Double Weave Reversible Coat This coat is the product of a three-way relay: Nancy machine knitted and dyed 60 feet of 20/2 silk/merino, Penny Peters wove the double weave fabric on her 32-shaft loom, and Loretta Warner designed and executed the reversible coat.
This knitted tapestry started with yarn handspun from Polwarth and Polwarth/angora roving. The yarn was reknitted into three blanks and dyed in three colorways: reds and oranges, blues and purples and golds and yellow. The dyed yarn was re-knit by my dear friend, Dana Murphy, on his Passap e6000 knitting machine.
The main yarn for this side-to-side cardigan is a single strand of silk and merino that was machine knitted and dyed in one piece. Rayon ribbon stripes were added in the re-knit.
The commerically spun silk used in this sweater was machine knit and dyed in two self-striping colorways. The cardigan was re-knit on a Silver Reed LK 150 knitting machine. For more information on the LK 150, go to knitting machines.
Nancy machine knit and dyed 20/2 silk for the weft yarn and painted the warp yarn in the same colors. Chris Little Carmack wove the scarf in an 8-harness twill pattern. The colorway is Grand Canyon.
Nancy machine knit and dyed 20/2 silk for the weft yarn. Gisela Evitt wove the scarf in an 8-harness twill pattern. The colorway is Plums & Apricots.
The “little windows” in this vest were hand knit using commercially spun merino yarn that was machine knit and dyed in two self-striping colorways.
Handspun blue-faced Leicester adds luster to this unorthodox Gansey. The traditional textured cables and knit/purl stitches are replicated in two machine knit and dyed self-striping colorways. The sweater was re-knit by hand in the round. The center front was steeked and cut to create the cardigan opening. The sleeves are knit from the top down with gussets under the arms.
This sweater looks complicated, but is made with only two yarns: the multi-colored, self-striping yarn and the black contrast yarn. The colored yarn was handspun from a blend of polworth wool, kid mohair, and angora, The fiber was carded by Rovings.
Inspired by Sara Lamb’s woven kimonos, this jacket was machine knit using five pieces of machine knit and dyed 12/2 silk. One additional skein of silk was spaced-dyed in black and white to imitate the ikat or jaspe warp stripes in Lamb’s work, www.saralamb.com. Adapted from Sewing Workshop Plaza Jacket sewing pattern
Nancy machine knit and dyed narrow strips of fabric to make the self-striping yarn for this tunic. She unraveled the strips as she hand knit her intarsia design. The yarn is commercially spun Blue Face Leceister.

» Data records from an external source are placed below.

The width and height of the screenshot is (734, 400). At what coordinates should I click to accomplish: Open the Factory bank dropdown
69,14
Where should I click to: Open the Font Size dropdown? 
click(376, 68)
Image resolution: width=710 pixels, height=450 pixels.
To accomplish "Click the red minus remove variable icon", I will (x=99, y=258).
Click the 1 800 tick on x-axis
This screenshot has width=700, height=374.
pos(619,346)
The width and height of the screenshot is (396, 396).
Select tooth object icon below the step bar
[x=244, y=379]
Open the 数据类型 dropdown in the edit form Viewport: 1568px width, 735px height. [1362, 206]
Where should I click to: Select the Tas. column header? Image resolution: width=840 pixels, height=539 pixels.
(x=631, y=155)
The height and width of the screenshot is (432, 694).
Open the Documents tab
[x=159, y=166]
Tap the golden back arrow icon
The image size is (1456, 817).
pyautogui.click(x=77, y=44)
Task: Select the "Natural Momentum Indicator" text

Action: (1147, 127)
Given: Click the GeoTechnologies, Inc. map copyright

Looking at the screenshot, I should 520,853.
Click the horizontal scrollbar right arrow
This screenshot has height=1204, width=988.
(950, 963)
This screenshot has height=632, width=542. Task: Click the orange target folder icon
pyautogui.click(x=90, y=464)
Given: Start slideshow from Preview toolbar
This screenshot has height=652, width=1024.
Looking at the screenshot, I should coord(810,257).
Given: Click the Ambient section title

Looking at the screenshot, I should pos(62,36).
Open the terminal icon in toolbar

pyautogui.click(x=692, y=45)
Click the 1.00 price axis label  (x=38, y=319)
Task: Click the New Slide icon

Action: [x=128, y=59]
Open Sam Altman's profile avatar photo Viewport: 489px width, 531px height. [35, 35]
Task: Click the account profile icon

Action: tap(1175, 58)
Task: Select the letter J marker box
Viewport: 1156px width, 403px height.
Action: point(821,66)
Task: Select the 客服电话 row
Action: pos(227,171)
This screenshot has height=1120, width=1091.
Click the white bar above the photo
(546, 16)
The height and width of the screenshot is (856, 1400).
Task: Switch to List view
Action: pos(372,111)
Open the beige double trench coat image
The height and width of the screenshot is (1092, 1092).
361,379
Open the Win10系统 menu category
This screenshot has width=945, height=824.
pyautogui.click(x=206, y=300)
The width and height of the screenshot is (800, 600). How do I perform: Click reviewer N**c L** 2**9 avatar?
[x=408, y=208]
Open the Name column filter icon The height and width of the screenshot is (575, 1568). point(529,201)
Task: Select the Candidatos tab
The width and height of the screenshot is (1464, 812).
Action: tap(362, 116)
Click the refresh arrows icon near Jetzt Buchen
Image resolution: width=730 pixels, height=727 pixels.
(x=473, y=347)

Moorish tile designs were the inspiration for this kimono-style vest made from machine knit and dyed wool. Nancy’s pattern for this vest can be found in the Summer 2008 issue of Knitwords magazine. (See Kits & Supplies for more information.)
Nancy machine knitted and dyed two blanks in two contrasting colorways and re-knit them on an electronic knitting machine in double bed jacquard, i.e. she used both the main and ribber beds. The result is a flat two-sided fabric. She designed the leaf pattern using Design-A-Knit software.
Nancy collaborated with Penny Peters to create this double weave scarf. Nancy machine knitted and dyed one blank of 60/2 silk. Penny designed the double weave pattern and wove it on her 32-shaft loom. The details of this collaboration are featured in the Jan/Feb 2009 issue of Handwoven magazine.